A classic is something that is still worth reading. Here is one, Steven den Beste's strategic overview of the war in Iraq. A "high level strategic view of the cause of the war, the reason that the United States became involved in it, the fundamental goals the US has to achieve to win it, and the strategies the US is following, as well as an evaluation of the situation as of July, 2003." TigerHawk has an annotated version, about which den Beste said "Nicely done. I am not omniscient, and as you mentioned we've learned a great deal in the last two years. I don't agree with everything you added but I think you are substantially correct overall."

Den Beste's closing section, still just as relevant as anything:

IX. We can still lose this war.
  1. If nation building in Iraq fails, we won't succeed in demonstrating that reform can work for Arabs and make them happier and more successful. We will fail to show them that reform is a better choice for them than jihad.

  2. If we permit low level resistance in Iraq to drive us out, the Arab street will once again conclude that we are ultimately cowardly, and will again feel contempt for us. And no nation or group in the region will ever again take the risk of helping us in any future operation there.

  3. If other nations in the region don't implement reforms, their people will continue to be angry and will continue to support terrorism and extremism.

  4. If the other nations in the region don't cut off support for terrorist groups, those groups will continue to have the wherewithal to operate, and may eventually target us.

  5. If we do not bring about general reform before one or another nation in the region successfully develops nuclear weapons, the political situation will become vastly more complicated and we will be in extreme peril. It will become extremely difficult for us to continue to foster reform in the region, and there will be an unacceptably high likelihood that one of our cities will eventually be nuked.

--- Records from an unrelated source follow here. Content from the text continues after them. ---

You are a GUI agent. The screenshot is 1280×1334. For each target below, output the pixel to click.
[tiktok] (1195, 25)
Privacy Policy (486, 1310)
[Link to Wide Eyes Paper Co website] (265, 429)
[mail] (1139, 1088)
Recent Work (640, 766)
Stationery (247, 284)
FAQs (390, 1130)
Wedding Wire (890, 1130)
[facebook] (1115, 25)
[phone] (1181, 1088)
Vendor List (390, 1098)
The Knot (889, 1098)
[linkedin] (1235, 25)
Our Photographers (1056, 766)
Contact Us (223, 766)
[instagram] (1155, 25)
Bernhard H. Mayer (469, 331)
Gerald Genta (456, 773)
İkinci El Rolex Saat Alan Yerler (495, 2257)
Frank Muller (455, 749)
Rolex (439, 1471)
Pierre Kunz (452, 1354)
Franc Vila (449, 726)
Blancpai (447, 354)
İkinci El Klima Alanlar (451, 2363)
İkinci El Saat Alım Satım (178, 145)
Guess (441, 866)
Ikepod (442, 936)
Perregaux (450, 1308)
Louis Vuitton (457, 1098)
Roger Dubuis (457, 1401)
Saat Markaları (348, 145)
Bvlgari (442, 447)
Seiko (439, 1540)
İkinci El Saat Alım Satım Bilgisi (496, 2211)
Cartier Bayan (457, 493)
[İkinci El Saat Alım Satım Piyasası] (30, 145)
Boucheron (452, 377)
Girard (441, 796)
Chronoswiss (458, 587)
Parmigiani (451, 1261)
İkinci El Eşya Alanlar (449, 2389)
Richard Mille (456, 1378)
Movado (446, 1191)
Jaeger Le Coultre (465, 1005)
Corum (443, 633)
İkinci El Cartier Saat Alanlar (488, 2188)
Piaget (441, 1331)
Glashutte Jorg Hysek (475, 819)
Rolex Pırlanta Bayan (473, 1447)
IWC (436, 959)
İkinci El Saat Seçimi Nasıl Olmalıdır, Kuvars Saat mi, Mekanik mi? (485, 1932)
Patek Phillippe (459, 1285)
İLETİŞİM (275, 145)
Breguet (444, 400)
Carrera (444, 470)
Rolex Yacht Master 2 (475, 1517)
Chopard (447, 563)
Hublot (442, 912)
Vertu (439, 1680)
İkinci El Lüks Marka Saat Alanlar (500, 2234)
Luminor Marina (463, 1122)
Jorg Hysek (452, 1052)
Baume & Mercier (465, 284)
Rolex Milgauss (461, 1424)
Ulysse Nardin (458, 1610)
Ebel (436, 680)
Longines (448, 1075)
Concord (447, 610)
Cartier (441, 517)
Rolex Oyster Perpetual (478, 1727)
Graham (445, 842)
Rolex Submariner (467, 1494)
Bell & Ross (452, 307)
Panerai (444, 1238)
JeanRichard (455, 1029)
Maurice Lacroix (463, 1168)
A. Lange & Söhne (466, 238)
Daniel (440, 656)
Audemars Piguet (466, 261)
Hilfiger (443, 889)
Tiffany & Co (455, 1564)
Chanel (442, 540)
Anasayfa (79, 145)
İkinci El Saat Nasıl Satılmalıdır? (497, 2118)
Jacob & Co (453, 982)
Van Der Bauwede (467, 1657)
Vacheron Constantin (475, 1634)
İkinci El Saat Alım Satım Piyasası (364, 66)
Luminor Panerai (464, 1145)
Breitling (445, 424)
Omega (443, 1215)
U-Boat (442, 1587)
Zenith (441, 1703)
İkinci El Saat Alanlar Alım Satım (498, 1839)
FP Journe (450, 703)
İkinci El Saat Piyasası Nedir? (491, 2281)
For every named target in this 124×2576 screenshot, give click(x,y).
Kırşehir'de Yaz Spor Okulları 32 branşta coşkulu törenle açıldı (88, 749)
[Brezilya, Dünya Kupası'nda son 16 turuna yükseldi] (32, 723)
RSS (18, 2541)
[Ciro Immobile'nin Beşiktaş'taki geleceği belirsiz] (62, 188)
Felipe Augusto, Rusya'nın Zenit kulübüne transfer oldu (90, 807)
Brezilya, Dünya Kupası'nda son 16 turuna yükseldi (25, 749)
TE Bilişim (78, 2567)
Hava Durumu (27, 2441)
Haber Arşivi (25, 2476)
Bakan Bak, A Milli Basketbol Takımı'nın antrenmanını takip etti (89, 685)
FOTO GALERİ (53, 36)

  6. It is therefore critical that we continue to be engaged in the region and continue to work for reform there, doing whatever we must to prevent development of nukes by hostile nations in the region and continuing to work to weaken existing terrorist organizations. We are winning the war but we have not won it. It will take decades to win, just as the Cold War took decades to win. The greatest danger facing us now is that we'll lose heart and give up before we finish the job.
Sounds like just where we are now. Are we about to "lose heart and give up?"